BEGIN DATASET RECORDS

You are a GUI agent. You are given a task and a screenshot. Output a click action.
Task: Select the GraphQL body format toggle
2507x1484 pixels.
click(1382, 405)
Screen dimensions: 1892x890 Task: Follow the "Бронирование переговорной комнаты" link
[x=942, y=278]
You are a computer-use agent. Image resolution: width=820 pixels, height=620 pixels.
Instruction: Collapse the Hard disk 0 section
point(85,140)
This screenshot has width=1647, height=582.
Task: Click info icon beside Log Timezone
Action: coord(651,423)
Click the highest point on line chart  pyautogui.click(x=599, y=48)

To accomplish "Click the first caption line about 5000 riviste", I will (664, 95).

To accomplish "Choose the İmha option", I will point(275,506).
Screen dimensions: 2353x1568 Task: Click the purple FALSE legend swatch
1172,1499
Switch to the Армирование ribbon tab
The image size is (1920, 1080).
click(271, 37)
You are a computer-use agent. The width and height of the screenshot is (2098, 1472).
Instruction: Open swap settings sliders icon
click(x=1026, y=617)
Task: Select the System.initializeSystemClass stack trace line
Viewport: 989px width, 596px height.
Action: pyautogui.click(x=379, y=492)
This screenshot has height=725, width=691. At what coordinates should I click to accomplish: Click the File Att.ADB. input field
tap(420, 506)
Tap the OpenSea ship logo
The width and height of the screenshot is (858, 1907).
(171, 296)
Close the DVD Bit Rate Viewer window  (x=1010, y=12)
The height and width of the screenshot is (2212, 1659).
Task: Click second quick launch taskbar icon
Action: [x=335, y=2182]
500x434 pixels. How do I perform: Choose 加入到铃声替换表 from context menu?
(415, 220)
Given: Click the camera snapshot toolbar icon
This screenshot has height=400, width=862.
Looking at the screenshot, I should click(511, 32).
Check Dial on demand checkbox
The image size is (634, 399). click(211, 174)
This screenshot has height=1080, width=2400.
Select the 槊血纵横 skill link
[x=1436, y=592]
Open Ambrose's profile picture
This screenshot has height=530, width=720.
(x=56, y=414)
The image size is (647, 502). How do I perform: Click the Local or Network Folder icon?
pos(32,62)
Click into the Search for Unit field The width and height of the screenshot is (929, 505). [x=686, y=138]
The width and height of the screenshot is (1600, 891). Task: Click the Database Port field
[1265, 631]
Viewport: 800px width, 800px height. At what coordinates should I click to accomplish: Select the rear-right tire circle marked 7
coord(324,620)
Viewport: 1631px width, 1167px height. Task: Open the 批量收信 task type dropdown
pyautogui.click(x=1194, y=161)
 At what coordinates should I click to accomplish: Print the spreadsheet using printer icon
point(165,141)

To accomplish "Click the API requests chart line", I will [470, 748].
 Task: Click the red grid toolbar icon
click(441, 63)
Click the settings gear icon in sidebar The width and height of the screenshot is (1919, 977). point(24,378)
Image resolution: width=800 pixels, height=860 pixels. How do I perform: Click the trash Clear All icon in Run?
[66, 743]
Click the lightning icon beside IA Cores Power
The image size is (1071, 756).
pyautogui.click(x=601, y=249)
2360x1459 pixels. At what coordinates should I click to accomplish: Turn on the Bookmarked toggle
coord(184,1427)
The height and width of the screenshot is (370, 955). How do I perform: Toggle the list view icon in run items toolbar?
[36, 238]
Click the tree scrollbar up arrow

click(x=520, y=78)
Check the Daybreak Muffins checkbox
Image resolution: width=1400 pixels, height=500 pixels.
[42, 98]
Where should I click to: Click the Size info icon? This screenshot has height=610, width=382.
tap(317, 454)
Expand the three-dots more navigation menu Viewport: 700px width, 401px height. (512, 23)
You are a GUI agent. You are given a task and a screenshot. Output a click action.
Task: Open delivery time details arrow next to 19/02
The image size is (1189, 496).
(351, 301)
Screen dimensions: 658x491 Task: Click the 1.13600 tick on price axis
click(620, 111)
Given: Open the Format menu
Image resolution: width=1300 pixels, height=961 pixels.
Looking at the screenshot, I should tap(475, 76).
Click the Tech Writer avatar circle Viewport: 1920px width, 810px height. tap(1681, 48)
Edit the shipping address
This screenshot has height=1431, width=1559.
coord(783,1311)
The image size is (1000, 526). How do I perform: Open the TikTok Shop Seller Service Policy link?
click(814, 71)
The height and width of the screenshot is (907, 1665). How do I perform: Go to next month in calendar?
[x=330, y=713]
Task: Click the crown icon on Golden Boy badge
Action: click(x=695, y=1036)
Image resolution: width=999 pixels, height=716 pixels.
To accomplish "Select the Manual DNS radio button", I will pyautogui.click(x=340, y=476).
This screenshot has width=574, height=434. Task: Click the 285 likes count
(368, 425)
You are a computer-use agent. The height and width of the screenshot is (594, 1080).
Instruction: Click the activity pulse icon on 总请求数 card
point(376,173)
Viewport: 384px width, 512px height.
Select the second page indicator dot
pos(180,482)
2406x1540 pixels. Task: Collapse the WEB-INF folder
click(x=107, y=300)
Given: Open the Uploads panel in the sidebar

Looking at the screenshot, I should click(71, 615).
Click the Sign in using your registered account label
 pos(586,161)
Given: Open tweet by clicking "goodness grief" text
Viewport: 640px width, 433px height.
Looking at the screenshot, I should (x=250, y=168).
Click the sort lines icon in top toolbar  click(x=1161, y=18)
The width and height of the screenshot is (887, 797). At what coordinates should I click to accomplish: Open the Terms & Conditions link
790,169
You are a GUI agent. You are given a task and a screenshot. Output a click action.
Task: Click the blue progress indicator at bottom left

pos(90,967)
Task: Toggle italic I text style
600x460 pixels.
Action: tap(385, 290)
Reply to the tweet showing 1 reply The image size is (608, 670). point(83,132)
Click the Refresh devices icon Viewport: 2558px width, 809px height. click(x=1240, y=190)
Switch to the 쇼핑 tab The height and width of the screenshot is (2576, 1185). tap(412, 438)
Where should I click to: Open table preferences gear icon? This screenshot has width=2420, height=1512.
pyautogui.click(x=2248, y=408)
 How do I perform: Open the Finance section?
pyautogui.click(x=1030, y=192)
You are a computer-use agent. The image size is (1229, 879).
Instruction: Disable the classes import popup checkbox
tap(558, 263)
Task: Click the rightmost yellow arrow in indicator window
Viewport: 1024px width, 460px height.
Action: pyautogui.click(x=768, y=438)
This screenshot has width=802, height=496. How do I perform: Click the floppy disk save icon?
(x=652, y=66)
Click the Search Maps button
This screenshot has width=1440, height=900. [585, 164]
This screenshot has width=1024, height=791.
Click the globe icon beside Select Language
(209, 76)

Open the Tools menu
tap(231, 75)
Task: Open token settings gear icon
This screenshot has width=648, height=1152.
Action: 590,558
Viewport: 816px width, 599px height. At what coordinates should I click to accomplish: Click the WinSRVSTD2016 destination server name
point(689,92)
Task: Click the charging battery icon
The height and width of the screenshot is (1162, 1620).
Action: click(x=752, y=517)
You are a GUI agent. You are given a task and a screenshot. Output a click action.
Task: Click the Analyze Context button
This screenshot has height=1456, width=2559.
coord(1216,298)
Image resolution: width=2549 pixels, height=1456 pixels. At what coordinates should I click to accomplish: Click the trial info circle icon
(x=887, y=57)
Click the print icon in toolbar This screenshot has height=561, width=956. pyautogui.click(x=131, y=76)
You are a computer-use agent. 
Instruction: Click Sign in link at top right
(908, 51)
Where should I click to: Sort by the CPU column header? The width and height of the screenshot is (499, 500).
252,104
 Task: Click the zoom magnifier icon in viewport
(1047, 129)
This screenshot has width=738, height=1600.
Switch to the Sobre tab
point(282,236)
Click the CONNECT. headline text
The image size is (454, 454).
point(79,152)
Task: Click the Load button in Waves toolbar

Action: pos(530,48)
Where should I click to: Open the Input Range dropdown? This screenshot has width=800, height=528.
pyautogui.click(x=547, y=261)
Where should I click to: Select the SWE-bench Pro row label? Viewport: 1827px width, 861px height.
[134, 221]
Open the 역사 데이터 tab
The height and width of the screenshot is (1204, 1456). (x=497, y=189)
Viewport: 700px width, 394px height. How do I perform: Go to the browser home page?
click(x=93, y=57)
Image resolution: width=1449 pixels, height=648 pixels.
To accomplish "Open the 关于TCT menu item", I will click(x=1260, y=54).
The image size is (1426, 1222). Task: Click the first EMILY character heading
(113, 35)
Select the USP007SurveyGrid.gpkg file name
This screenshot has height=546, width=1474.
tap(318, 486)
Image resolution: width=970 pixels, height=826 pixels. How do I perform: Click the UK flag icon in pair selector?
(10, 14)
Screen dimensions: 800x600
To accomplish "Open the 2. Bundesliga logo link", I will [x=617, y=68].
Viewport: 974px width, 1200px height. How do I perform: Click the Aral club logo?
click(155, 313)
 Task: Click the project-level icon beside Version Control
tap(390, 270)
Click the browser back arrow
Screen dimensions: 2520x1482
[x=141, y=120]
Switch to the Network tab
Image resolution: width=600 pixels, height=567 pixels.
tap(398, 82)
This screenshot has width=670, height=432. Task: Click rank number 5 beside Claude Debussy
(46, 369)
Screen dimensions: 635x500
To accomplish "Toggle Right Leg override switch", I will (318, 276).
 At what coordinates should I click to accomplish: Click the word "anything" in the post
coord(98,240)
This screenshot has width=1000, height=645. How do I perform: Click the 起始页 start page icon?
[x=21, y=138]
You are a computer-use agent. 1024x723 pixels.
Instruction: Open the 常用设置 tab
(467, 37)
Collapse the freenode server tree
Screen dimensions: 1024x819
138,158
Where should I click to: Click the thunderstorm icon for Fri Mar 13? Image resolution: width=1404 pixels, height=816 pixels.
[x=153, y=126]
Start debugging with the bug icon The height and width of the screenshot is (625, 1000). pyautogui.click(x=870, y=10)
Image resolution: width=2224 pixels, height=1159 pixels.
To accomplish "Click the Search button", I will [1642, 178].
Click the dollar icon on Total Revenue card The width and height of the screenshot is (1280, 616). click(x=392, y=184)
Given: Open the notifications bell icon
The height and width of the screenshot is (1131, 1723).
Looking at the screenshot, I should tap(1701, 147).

END DATASET RECORDS

SET TASK: Can you retype the records without any changes, starting at the line containing "2360x1459 pixels. At" and ending at the line containing "click(814, 71)", with both of those lines included?

WRITTEN ANSWER:
2360x1459 pixels. At what coordinates should I click to accomplish: Turn on the Bookmarked toggle
coord(184,1427)
The height and width of the screenshot is (370, 955). How do I perform: Toggle the list view icon in run items toolbar?
[36, 238]
Click the tree scrollbar up arrow

click(x=520, y=78)
Check the Daybreak Muffins checkbox
Image resolution: width=1400 pixels, height=500 pixels.
[42, 98]
Where should I click to: Click the Size info icon? This screenshot has height=610, width=382.
tap(317, 454)
Expand the three-dots more navigation menu Viewport: 700px width, 401px height. (512, 23)
You are a GUI agent. You are given a task and a screenshot. Output a click action.
Task: Open delivery time details arrow next to 19/02
The image size is (1189, 496).
(351, 301)
Screen dimensions: 658x491 Task: Click the 1.13600 tick on price axis
click(620, 111)
Given: Open the Format menu
Image resolution: width=1300 pixels, height=961 pixels.
Looking at the screenshot, I should tap(475, 76).
Click the Tech Writer avatar circle Viewport: 1920px width, 810px height. tap(1681, 48)
Edit the shipping address
This screenshot has height=1431, width=1559.
coord(783,1311)
The image size is (1000, 526). How do I perform: Open the TikTok Shop Seller Service Policy link?
click(814, 71)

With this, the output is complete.